ACTION ITEM: The records must be returned word for word.
*** DATA SHOWN ***
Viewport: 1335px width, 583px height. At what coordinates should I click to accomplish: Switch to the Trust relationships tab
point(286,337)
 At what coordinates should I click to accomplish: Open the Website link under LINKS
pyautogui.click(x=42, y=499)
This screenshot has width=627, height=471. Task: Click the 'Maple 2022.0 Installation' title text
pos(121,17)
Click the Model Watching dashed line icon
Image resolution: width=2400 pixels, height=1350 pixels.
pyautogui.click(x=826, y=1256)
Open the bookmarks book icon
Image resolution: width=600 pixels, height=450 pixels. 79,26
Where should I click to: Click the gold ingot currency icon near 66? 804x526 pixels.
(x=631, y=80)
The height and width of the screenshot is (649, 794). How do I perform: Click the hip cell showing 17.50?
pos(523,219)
*** End of DATA SHOWN ***
WRITTEN SOLUTION:
Viewport: 1335px width, 583px height. At what coordinates should I click to accomplish: Switch to the Trust relationships tab
point(286,337)
 At what coordinates should I click to accomplish: Open the Website link under LINKS
pyautogui.click(x=42, y=499)
This screenshot has width=627, height=471. Task: Click the 'Maple 2022.0 Installation' title text
pos(121,17)
Click the Model Watching dashed line icon
Image resolution: width=2400 pixels, height=1350 pixels.
pyautogui.click(x=826, y=1256)
Open the bookmarks book icon
Image resolution: width=600 pixels, height=450 pixels. 79,26
Where should I click to: Click the gold ingot currency icon near 66? 804x526 pixels.
(x=631, y=80)
The height and width of the screenshot is (649, 794). How do I perform: Click the hip cell showing 17.50?
pos(523,219)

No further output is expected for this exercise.